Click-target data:
>>>

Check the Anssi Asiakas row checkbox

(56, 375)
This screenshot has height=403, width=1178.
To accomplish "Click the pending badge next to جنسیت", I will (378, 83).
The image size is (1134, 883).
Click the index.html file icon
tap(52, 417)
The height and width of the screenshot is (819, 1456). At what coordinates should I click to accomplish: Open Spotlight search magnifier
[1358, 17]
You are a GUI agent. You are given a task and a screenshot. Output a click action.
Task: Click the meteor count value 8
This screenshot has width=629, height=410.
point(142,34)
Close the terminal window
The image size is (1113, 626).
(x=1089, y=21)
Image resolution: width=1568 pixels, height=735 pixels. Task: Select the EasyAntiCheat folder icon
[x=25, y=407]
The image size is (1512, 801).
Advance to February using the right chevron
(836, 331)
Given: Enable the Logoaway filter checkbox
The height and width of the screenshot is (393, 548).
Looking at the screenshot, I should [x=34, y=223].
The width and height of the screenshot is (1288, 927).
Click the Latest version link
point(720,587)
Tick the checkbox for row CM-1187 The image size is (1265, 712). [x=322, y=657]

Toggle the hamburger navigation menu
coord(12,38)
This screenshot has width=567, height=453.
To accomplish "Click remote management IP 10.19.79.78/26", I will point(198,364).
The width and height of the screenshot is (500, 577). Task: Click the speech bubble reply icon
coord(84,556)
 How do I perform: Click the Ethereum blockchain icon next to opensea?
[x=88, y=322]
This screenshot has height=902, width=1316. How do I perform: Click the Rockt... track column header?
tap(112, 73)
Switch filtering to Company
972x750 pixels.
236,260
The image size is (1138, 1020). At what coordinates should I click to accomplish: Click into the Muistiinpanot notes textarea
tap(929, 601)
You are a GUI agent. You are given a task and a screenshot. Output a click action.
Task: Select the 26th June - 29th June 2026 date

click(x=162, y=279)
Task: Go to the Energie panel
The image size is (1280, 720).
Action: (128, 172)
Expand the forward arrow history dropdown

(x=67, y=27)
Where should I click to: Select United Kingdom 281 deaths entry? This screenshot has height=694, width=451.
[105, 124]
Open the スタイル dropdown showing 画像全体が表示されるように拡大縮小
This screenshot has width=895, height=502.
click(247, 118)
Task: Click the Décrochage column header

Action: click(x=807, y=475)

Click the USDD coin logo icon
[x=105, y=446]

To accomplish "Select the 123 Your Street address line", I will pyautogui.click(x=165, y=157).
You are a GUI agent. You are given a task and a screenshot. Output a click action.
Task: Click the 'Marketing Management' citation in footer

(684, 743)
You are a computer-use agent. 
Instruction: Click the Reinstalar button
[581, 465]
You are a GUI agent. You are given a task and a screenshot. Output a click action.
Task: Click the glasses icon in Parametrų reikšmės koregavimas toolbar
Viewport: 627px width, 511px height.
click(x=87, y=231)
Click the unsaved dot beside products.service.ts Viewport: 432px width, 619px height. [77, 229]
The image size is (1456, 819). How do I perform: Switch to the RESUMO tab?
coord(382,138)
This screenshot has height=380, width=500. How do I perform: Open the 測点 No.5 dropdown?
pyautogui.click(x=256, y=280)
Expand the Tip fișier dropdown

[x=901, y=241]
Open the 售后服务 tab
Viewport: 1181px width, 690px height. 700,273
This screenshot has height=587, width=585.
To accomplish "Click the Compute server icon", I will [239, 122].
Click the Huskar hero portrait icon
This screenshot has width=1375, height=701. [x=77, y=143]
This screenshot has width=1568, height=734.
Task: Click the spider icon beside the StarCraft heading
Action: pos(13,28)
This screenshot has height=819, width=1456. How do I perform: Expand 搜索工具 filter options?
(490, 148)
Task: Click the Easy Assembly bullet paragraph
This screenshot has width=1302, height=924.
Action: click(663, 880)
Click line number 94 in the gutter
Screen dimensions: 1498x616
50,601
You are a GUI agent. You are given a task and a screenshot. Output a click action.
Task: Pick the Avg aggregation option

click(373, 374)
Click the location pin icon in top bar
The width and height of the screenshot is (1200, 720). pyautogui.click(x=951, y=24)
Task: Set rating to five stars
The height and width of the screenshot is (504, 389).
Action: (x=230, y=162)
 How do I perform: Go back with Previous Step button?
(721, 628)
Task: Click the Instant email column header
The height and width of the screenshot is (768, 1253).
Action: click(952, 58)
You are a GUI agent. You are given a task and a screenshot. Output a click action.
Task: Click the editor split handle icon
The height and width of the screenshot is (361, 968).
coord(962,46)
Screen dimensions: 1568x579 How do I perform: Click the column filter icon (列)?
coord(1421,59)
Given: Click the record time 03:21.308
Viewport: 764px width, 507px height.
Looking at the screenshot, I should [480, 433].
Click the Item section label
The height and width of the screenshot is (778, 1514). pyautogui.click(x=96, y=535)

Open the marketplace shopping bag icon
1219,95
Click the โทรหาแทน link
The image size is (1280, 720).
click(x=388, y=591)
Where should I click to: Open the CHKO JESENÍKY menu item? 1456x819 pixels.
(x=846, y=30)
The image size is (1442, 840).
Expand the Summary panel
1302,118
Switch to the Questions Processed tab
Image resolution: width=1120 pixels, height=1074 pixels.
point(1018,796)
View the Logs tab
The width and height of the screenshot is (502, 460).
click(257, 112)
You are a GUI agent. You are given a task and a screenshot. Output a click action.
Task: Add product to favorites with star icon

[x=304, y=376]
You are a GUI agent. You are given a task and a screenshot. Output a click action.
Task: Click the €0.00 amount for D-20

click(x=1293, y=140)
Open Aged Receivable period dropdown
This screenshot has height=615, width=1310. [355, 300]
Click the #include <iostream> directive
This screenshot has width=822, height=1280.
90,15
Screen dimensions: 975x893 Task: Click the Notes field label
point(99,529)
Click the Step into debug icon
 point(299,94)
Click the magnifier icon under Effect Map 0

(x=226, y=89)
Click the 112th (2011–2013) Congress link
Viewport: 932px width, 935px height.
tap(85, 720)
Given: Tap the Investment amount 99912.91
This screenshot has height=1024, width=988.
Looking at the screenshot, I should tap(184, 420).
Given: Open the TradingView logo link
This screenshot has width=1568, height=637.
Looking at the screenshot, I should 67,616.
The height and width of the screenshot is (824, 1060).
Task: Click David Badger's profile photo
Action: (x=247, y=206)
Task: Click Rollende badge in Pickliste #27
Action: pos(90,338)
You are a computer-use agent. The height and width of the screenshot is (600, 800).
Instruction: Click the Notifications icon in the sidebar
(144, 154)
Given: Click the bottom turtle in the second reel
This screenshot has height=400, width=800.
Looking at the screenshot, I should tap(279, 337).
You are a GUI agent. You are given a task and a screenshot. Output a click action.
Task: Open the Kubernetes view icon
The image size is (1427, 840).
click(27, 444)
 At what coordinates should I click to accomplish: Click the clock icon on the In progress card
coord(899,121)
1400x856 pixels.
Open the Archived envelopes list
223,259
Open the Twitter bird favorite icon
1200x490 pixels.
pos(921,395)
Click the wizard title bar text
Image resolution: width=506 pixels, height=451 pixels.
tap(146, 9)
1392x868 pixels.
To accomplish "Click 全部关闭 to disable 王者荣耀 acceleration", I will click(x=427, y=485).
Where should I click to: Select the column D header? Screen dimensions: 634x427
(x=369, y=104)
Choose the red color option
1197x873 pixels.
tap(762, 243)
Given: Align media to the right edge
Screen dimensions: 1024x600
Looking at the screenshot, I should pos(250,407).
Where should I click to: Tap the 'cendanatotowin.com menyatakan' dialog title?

<<<

▶ [What you are asked to do]: Reproduce all of the lines above without any changes.

▶ [Response below]:
Check the Anssi Asiakas row checkbox

(56, 375)
This screenshot has height=403, width=1178.
To accomplish "Click the pending badge next to جنسیت", I will (378, 83).
The image size is (1134, 883).
Click the index.html file icon
tap(52, 417)
The height and width of the screenshot is (819, 1456). At what coordinates should I click to accomplish: Open Spotlight search magnifier
[1358, 17]
You are a GUI agent. You are given a task and a screenshot. Output a click action.
Task: Click the meteor count value 8
This screenshot has width=629, height=410.
point(142,34)
Close the terminal window
The image size is (1113, 626).
(x=1089, y=21)
Image resolution: width=1568 pixels, height=735 pixels. Task: Select the EasyAntiCheat folder icon
[x=25, y=407]
The image size is (1512, 801).
Advance to February using the right chevron
(836, 331)
Given: Enable the Logoaway filter checkbox
The height and width of the screenshot is (393, 548).
Looking at the screenshot, I should [x=34, y=223].
The width and height of the screenshot is (1288, 927).
Click the Latest version link
point(720,587)
Tick the checkbox for row CM-1187 The image size is (1265, 712). [x=322, y=657]

Toggle the hamburger navigation menu
coord(12,38)
This screenshot has width=567, height=453.
To accomplish "Click remote management IP 10.19.79.78/26", I will point(198,364).
The width and height of the screenshot is (500, 577). Task: Click the speech bubble reply icon
coord(84,556)
 How do I perform: Click the Ethereum blockchain icon next to opensea?
[x=88, y=322]
This screenshot has height=902, width=1316. How do I perform: Click the Rockt... track column header?
tap(112, 73)
Switch filtering to Company
972x750 pixels.
236,260
The image size is (1138, 1020). At what coordinates should I click to accomplish: Click into the Muistiinpanot notes textarea
tap(929, 601)
You are a GUI agent. You are given a task and a screenshot. Output a click action.
Task: Select the 26th June - 29th June 2026 date

click(x=162, y=279)
Task: Go to the Energie panel
The image size is (1280, 720).
Action: (128, 172)
Expand the forward arrow history dropdown

(x=67, y=27)
Where should I click to: Select United Kingdom 281 deaths entry? This screenshot has height=694, width=451.
[105, 124]
Open the スタイル dropdown showing 画像全体が表示されるように拡大縮小
This screenshot has width=895, height=502.
click(247, 118)
Task: Click the Décrochage column header

Action: click(x=807, y=475)

Click the USDD coin logo icon
[x=105, y=446]

To accomplish "Select the 123 Your Street address line", I will pyautogui.click(x=165, y=157).
You are a GUI agent. You are given a task and a screenshot. Output a click action.
Task: Click the 'Marketing Management' citation in footer

(684, 743)
You are a computer-use agent. 
Instruction: Click the Reinstalar button
[581, 465]
You are a GUI agent. You are given a task and a screenshot. Output a click action.
Task: Click the glasses icon in Parametrų reikšmės koregavimas toolbar
Viewport: 627px width, 511px height.
click(x=87, y=231)
Click the unsaved dot beside products.service.ts Viewport: 432px width, 619px height. [77, 229]
The image size is (1456, 819). How do I perform: Switch to the RESUMO tab?
coord(382,138)
This screenshot has height=380, width=500. How do I perform: Open the 測点 No.5 dropdown?
pyautogui.click(x=256, y=280)
Expand the Tip fișier dropdown

[x=901, y=241]
Open the 售后服务 tab
Viewport: 1181px width, 690px height. 700,273
This screenshot has height=587, width=585.
To accomplish "Click the Compute server icon", I will [239, 122].
Click the Huskar hero portrait icon
This screenshot has width=1375, height=701. [x=77, y=143]
This screenshot has width=1568, height=734.
Task: Click the spider icon beside the StarCraft heading
Action: pos(13,28)
This screenshot has height=819, width=1456. How do I perform: Expand 搜索工具 filter options?
(490, 148)
Task: Click the Easy Assembly bullet paragraph
This screenshot has width=1302, height=924.
Action: click(663, 880)
Click line number 94 in the gutter
Screen dimensions: 1498x616
50,601
You are a GUI agent. You are given a task and a screenshot. Output a click action.
Task: Pick the Avg aggregation option

click(373, 374)
Click the location pin icon in top bar
The width and height of the screenshot is (1200, 720). pyautogui.click(x=951, y=24)
Task: Set rating to five stars
The height and width of the screenshot is (504, 389).
Action: (x=230, y=162)
 How do I perform: Go back with Previous Step button?
(721, 628)
Task: Click the Instant email column header
The height and width of the screenshot is (768, 1253).
Action: click(952, 58)
You are a GUI agent. You are given a task and a screenshot. Output a click action.
Task: Click the editor split handle icon
The height and width of the screenshot is (361, 968).
coord(962,46)
Screen dimensions: 1568x579 How do I perform: Click the column filter icon (列)?
coord(1421,59)
Given: Click the record time 03:21.308
Viewport: 764px width, 507px height.
Looking at the screenshot, I should [480, 433].
Click the Item section label
The height and width of the screenshot is (778, 1514). pyautogui.click(x=96, y=535)

Open the marketplace shopping bag icon
1219,95
Click the โทรหาแทน link
The image size is (1280, 720).
click(x=388, y=591)
Where should I click to: Open the CHKO JESENÍKY menu item? 1456x819 pixels.
(x=846, y=30)
The image size is (1442, 840).
Expand the Summary panel
1302,118
Switch to the Questions Processed tab
Image resolution: width=1120 pixels, height=1074 pixels.
point(1018,796)
View the Logs tab
The width and height of the screenshot is (502, 460).
click(257, 112)
You are a GUI agent. You are given a task and a screenshot. Output a click action.
Task: Add product to favorites with star icon

[x=304, y=376]
You are a GUI agent. You are given a task and a screenshot. Output a click action.
Task: Click the €0.00 amount for D-20

click(x=1293, y=140)
Open Aged Receivable period dropdown
This screenshot has height=615, width=1310. [355, 300]
Click the #include <iostream> directive
This screenshot has width=822, height=1280.
90,15
Screen dimensions: 975x893 Task: Click the Notes field label
point(99,529)
Click the Step into debug icon
 point(299,94)
Click the magnifier icon under Effect Map 0

(x=226, y=89)
Click the 112th (2011–2013) Congress link
Viewport: 932px width, 935px height.
tap(85, 720)
Given: Tap the Investment amount 99912.91
This screenshot has height=1024, width=988.
Looking at the screenshot, I should tap(184, 420).
Given: Open the TradingView logo link
This screenshot has width=1568, height=637.
Looking at the screenshot, I should 67,616.
The height and width of the screenshot is (824, 1060).
Task: Click David Badger's profile photo
Action: (x=247, y=206)
Task: Click Rollende badge in Pickliste #27
Action: pos(90,338)
You are a computer-use agent. The height and width of the screenshot is (600, 800).
Instruction: Click the Notifications icon in the sidebar
(144, 154)
Given: Click the bottom turtle in the second reel
This screenshot has height=400, width=800.
Looking at the screenshot, I should tap(279, 337).
You are a GUI agent. You are given a task and a screenshot. Output a click action.
Task: Open the Kubernetes view icon
The image size is (1427, 840).
click(27, 444)
 At what coordinates should I click to accomplish: Click the clock icon on the In progress card
coord(899,121)
1400x856 pixels.
Open the Archived envelopes list
223,259
Open the Twitter bird favorite icon
1200x490 pixels.
pos(921,395)
Click the wizard title bar text
Image resolution: width=506 pixels, height=451 pixels.
tap(146, 9)
1392x868 pixels.
To accomplish "Click 全部关闭 to disable 王者荣耀 acceleration", I will click(x=427, y=485).
Where should I click to: Select the column D header? Screen dimensions: 634x427
(x=369, y=104)
Choose the red color option
1197x873 pixels.
tap(762, 243)
Given: Align media to the right edge
Screen dimensions: 1024x600
Looking at the screenshot, I should pos(250,407).
Where should I click to: Tap the 'cendanatotowin.com menyatakan' dialog title?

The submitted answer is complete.